Problem details>
All of the entries below need repeating exactly, apart from their images.

** Opening Provided data block **

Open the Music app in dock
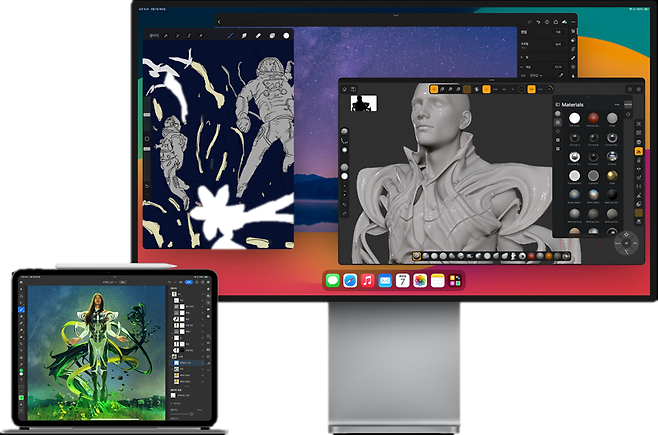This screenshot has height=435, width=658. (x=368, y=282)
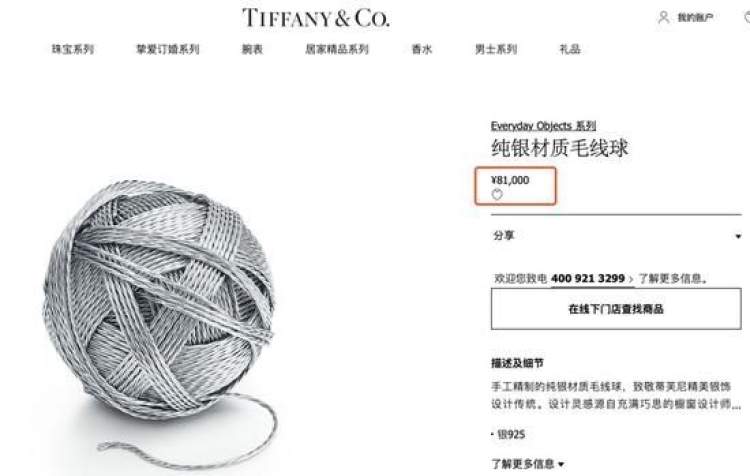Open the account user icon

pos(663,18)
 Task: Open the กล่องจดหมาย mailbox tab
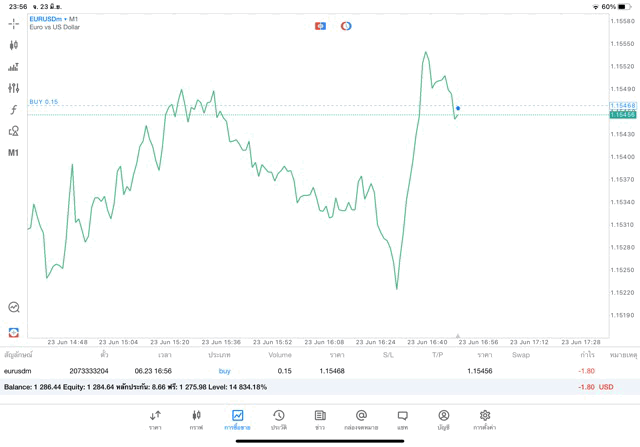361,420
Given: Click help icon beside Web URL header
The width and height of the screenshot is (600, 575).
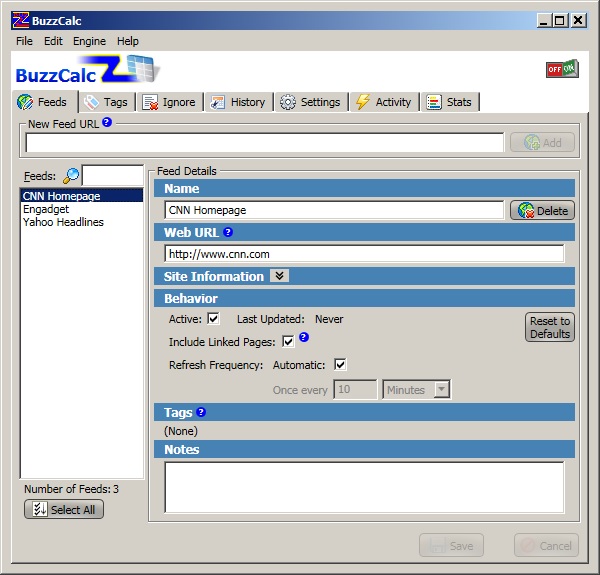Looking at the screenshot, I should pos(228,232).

** Closing Provided data block **

Finished exercise>
Open the Music app in dock
This screenshot has height=435, width=658. (x=368, y=282)
Open the account user icon

pos(663,18)
 Task: Open the กล่องจดหมาย mailbox tab
361,420
Given: Click help icon beside Web URL header
The width and height of the screenshot is (600, 575).
Looking at the screenshot, I should pos(228,232).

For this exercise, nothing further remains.